Not sure about folding@home, but the lab that runs rosetta@home released a paper earlier this month claiming they have a new algorithm with comparable results to AlphaFold2: https://science.sciencemag.org/content/early/2021/07/19/scie...

I don't believe this new approach runs on their distributed compute network, but its cool to see some good competition.


Thank you Google...thank you!

Why did they open source it? Wouldn’t this model be very valuable to the pharma industry?

It is written in the article. A few reasons could be pressure from the publishing magazine, emerging open source implementations of the same idea, and the fact that this is still far from easy to comercialize.

Don't forget internal pressure.

A lot of people will say "Unless you opensource my work and that of my colleagues, I quit".

When faced with all your best people threatening to quit, you might just opensource that work. It turns out you still have an advantage by being ~1 year ahead on applying it to anything, and having all the people who know how it works on your staff.

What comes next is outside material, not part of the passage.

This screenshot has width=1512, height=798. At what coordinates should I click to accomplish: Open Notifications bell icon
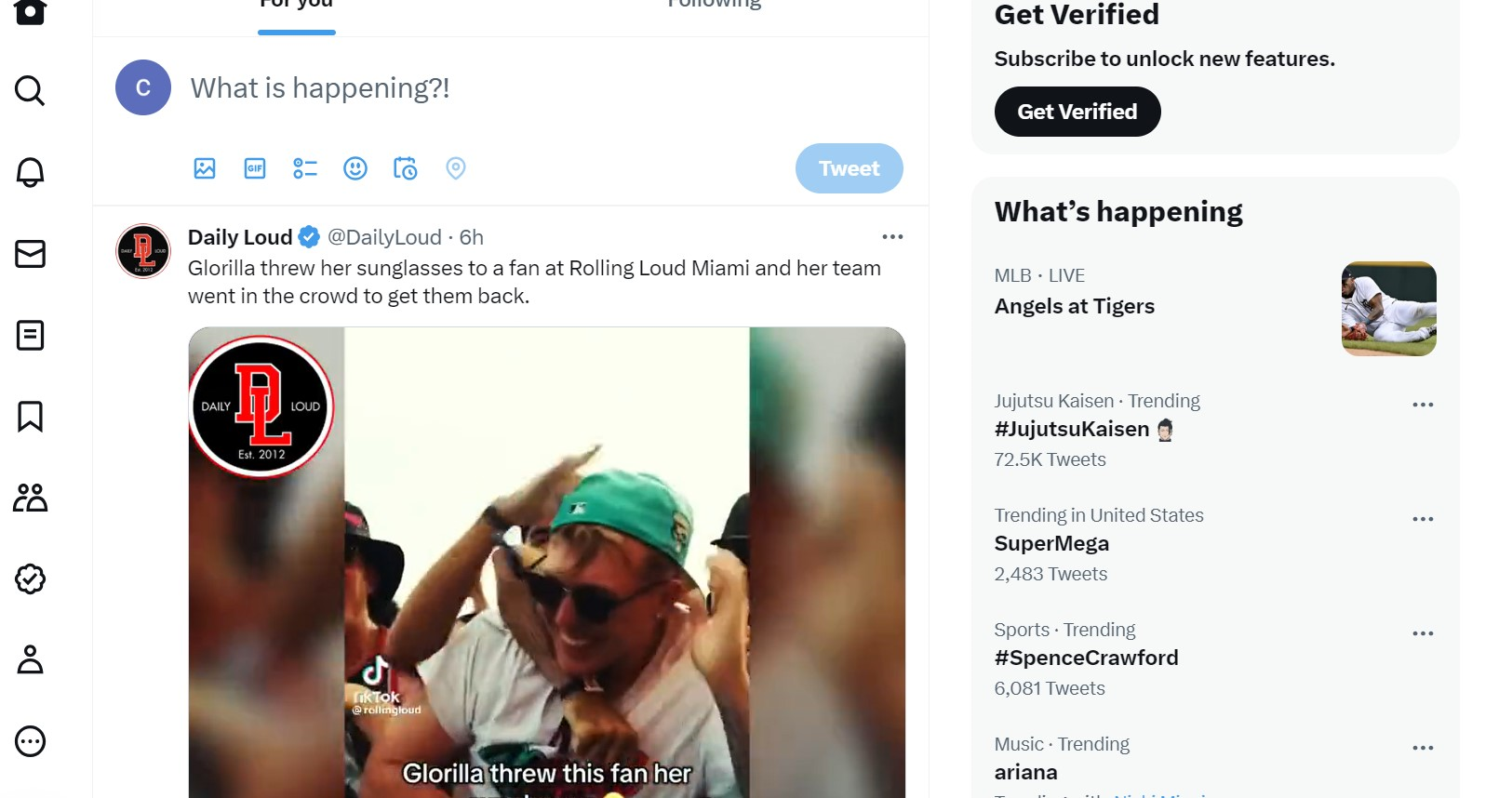tap(30, 172)
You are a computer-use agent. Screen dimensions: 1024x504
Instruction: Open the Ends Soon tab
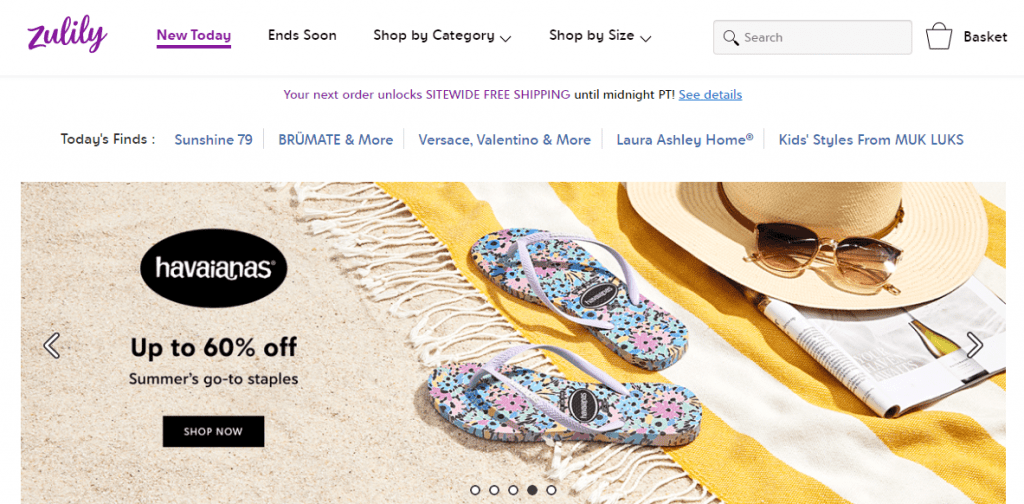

Another reason could be that whoever wants to run it will very likely run it in the cloud, and there's a chance they'd run it in the Google Cloud. A machine similar to the one they mention on the alphafold github page (12 vCPU, 1 GPU, 85 GB) costs you between $1 and $4/hour.

> Why did they open source it? Wouldn’t this model be very valuable to the pharma industry?

This is a question we should remember when we feel like condemning big corporations for monopolizing AI. HuggingFace lists 12,257 models in its zoo, many coming from FAANG. You can start one in 3 lines of Python, or fine-tune it with a little more effort.


As an outsider it seems Google has a much more academia friendly culture than other megacap tech companies. Guessing the talent which this culture draws are likely more adamant about their work being open sourced.

Because the core competency is not the model or code, but the people and organization that enable this project (and perhaps computing infrastructure as well?). The pharma industry will try to catch up of course, but they will also likely try to establish collaboration with DeepMind. This could be a good first step for Google into the medical/pharma business.

If I were to speculate:

1. It is inline with their vision/mission of the organization, advancing science. 2. Differentiate themselves from OpenAI, which despite the name, is not really big on open source.




To me the most interesting part of the article is the cometary on where basic research is going to happen in the future. The fear is that if it only happens in large companies, then the unbiased pool of experts society relies on will be smaller and less informed. Along with the issue of nobody being around for the slog of defining a field, setting up databases, competitions and standards. These are what allow well funded corporate labs to apply their skills and compute and blow a problem out of the water. The problem is, would they do the work to define an unknown problem in the first place?

> unbiased pool of experts

Sounds like an oxymoron these days.


Always has been

> DeepMind claimed that they used “128 TPUv3 cores or roughly equivalent to ~100-200 GPUs”. Although this amount of compute seems beyond the wildest dreams of most academic researchers...

So, we're talking like what? Maybe $100K to $300K of hardware? Wet biology labs often have multiple pieces of $100K+ equipment at their disposal. Why shouldn't computational labs too?


Yeah but it's also putting it together and properly utlizing it, which takes specialist knowledge.

This was never really a bottleneck for science. One needs to realize first that something can be done, then it will be done.

The cost of computing will also go down in the future and for government funds this sounds like a drop in the sea when they are building multi billion dollar particle accelerators.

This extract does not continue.